:: Passage to read ::

━━━━━━━━━━━━━━━━━━━━━━━━━━━━━━

Otherwise we can just use it in our fork.

@AaronBallman
Copy link
Contributor

Here we are just talking about SYCL and C++20.

That's basically immaterial. The Clang implementation is still going to follow what WG14 standardized (that was part of the community's requirement for getting _ExtInt into Clang in the first place).

If I understand correctly, Tommy Hoffner, who was the Intel FPGA guy behind ISO/IEC JTC1 SC22 WG14 N2709 is no longer working at Intel, so Intel might not be interested by this anymore.

Intel is still interested in this functionality (I work for Intel, btw; I wasn't certain if you knew). I am also one of the primary authors on the WG14 proposal. :-)

That said, all this is a useful extension for specific hardware, even if not in any standard, so it might be an interesting up-stream extension for Clang so other people can benefit from it?

It's an option, but it'll get opposition if you attempt to upstream it (I certainly will push back on it pretty hard). It would be really bad for C and C++ to decide to support different bit-precise integers semantics and even worse when you consider compatibility with other compilers. This leads to user confusion over how the feature works and in what languages and compilers.

FWIW, our plan is to also propose this feature to WG21 (though likely spelled std::bit_int<N>) with the same semantics and ABI as the C feature.

Otherwise we can just use it in our fork.

That's definitely an option!

@lforg37
Copy link
Contributor Author

lforg37 commented Jul 15, 2021

Thank you for your feedback, there is just a few points on which I am not sure I understand what you meant.

We purposefully decided to not go down that route because experience with bit-fields showed that this is very confusing to users in practice.

I don't see the relation with bit-fields: can you elaborate ?
My remark was just that the only difference between 2's complement and unsigned integer representation is the sign of the msb weight.

It would be really bad for C and C++ to decide to support different bit-precise integers semantics and even worse when you consider compatibility with other compilers.

FWIW, our plan is to also propose this feature to WG21 (though likely spelled std::bit_int) with the same semantics and ABI as the C feature.

I understand why having a modification on an adopted feature is annoying, and might not be worth the trouble.
However, as in recent C++20 signed integers are represented in two's complement, why not allowing a signed std::bit_int<1> here ?
If I'm correct that is only a small overset of the C functionalities, which is only the removing of a restriction (which will not show unexpected discrepancies with _ExtInt C code due to the non promoting rules etc, that would just be an extra type).

(Maybe this is also the good timing to include a std::bit_int<0> that would be a type whose representation uses no place in memory and have always the value 0, which would avoid a lot of special case handling when designing custom sized datapath operators :-) )

━━━━━━━━━━━━━━━━━━━━━━━━━━━━━━

:: Short task A ::
Write out the bit-precise integer thread again, starting with "I don't see" and going on through "std::bit_int) with the same semantics and ABI as the C feature.", swapping "semantics" for "behavior".
The listing below has no connection to the bit-precise integer thread.

:: Exercise inputs ::
━━━━━━━━━━━━━━━━━━━━━━━━━━━━━━

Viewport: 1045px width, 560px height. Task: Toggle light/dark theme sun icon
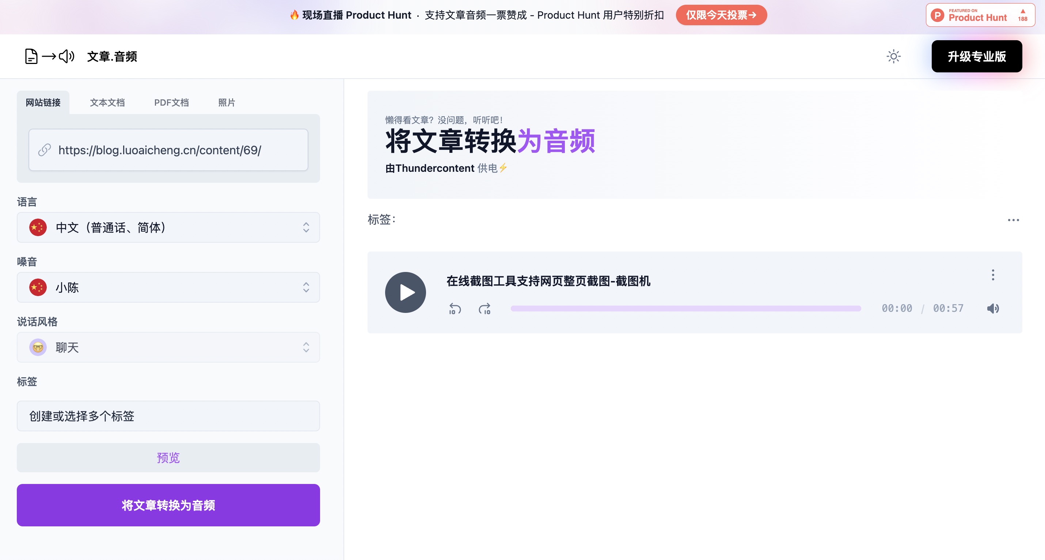(893, 56)

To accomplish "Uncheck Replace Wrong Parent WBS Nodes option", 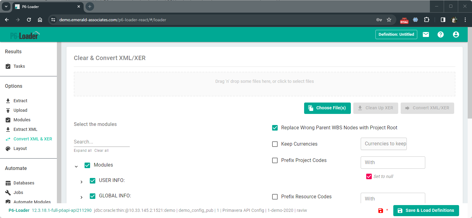I will coord(275,128).
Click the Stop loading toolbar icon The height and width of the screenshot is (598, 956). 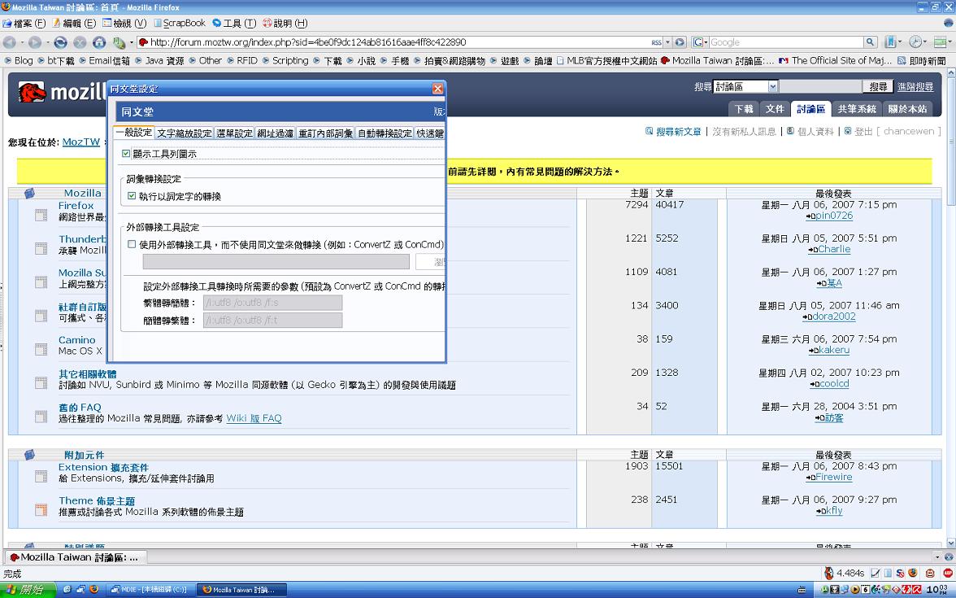80,42
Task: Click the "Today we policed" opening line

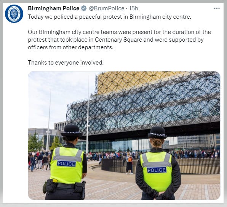Action: [x=110, y=17]
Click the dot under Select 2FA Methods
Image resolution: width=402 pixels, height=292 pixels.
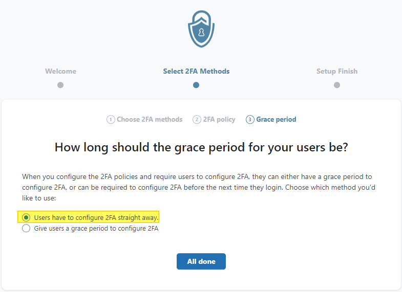point(196,85)
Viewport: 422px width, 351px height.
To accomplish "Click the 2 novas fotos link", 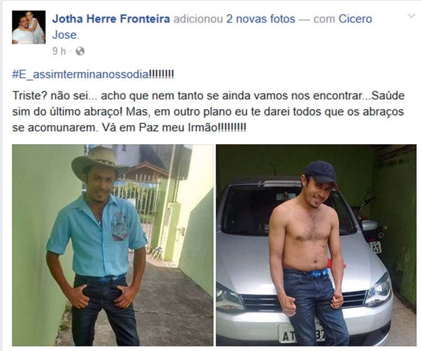I will (261, 19).
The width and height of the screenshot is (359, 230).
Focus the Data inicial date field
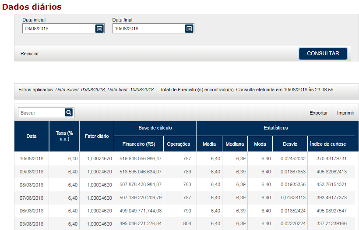click(x=58, y=29)
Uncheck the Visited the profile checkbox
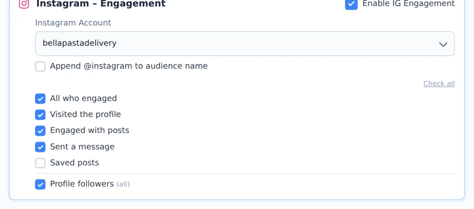Image resolution: width=474 pixels, height=209 pixels. pos(40,114)
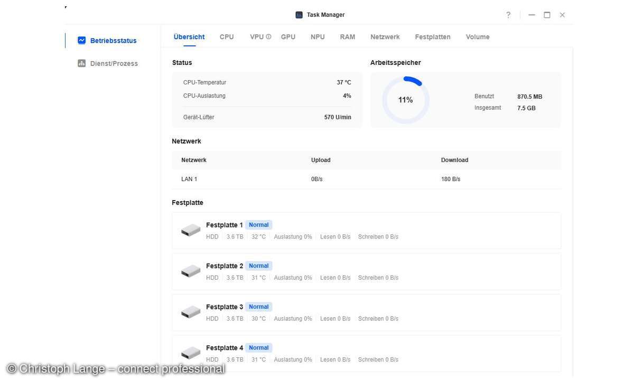Click the Dienst/Prozess sidebar icon
The image size is (634, 380).
81,63
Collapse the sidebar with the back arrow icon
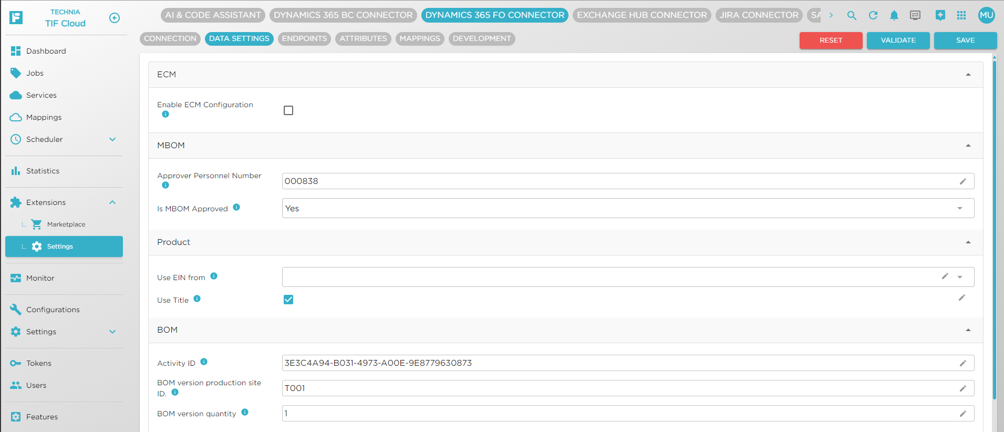The width and height of the screenshot is (1004, 432). 115,18
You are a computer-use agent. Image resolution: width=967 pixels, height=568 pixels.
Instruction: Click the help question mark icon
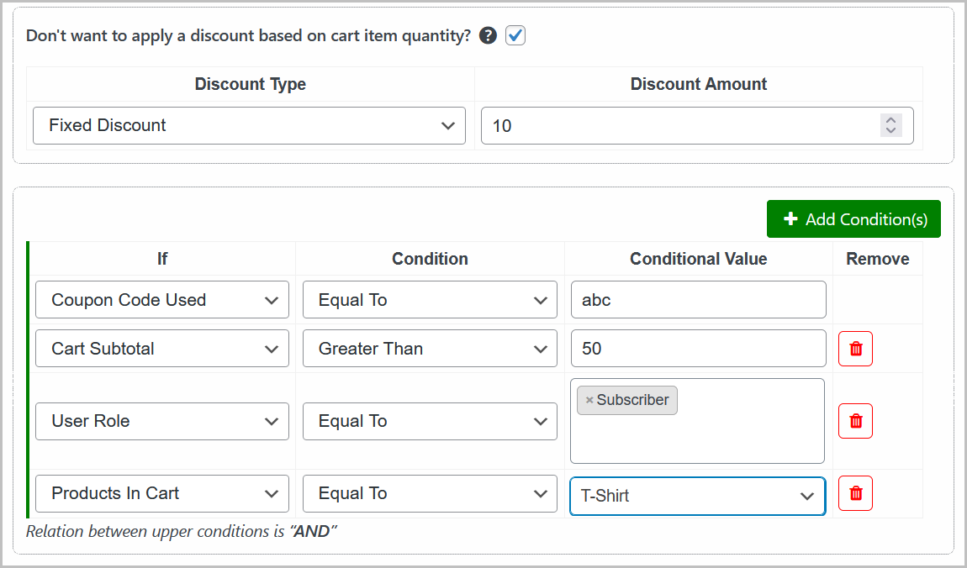pos(489,35)
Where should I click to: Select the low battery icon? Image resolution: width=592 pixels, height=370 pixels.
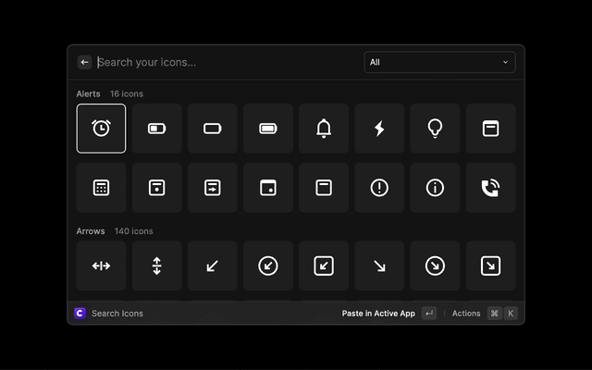coord(156,129)
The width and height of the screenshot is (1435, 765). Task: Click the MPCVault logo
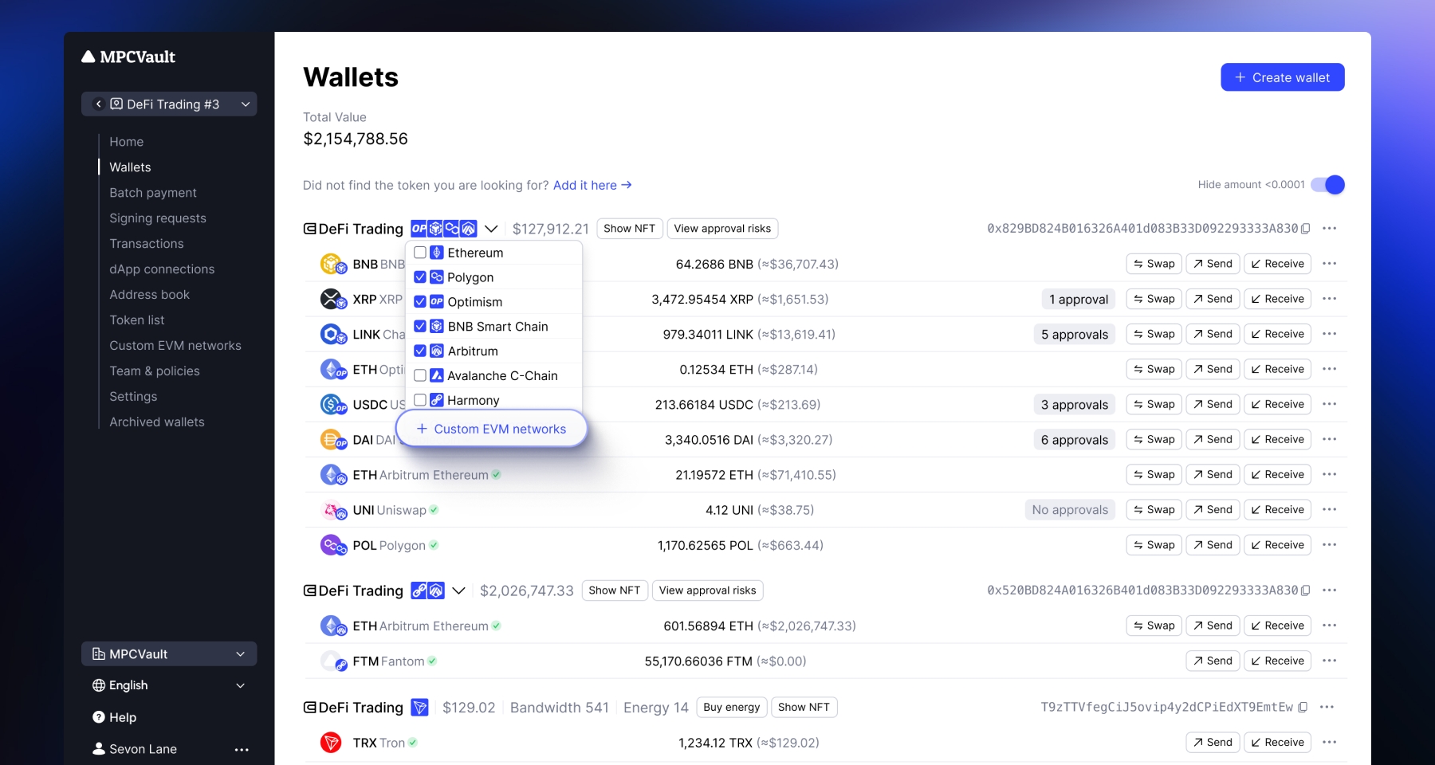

━━━━━━━━━━━━━━━━━━━━━━━━━━━━━━

:: Short task B ::
Quote the listing word for word, starting with the line with "Where should I" and going on through the end of the listing, and leave out the pictures.

:: Right answer A ::
I don't see the relation with bit-fields: can you elaborate ?
My remark was just that the only difference between 2's complement and unsigned integer representation is the sign of the msb weight.

It would be really bad for C and C++ to decide to support different bit-precise integers behavior and even worse when you consider compatibility with other compilers.

FWIW, our plan is to also propose this feature to WG21 (though likely spelled std::bit_int) with the same behavior and ABI as the C feature.

:: Right answer B ::
Where should I click to: Select the low battery icon? Image resolution: width=592 pixels, height=370 pixels.
coord(156,129)
The width and height of the screenshot is (1435, 765). Task: Click the MPCVault logo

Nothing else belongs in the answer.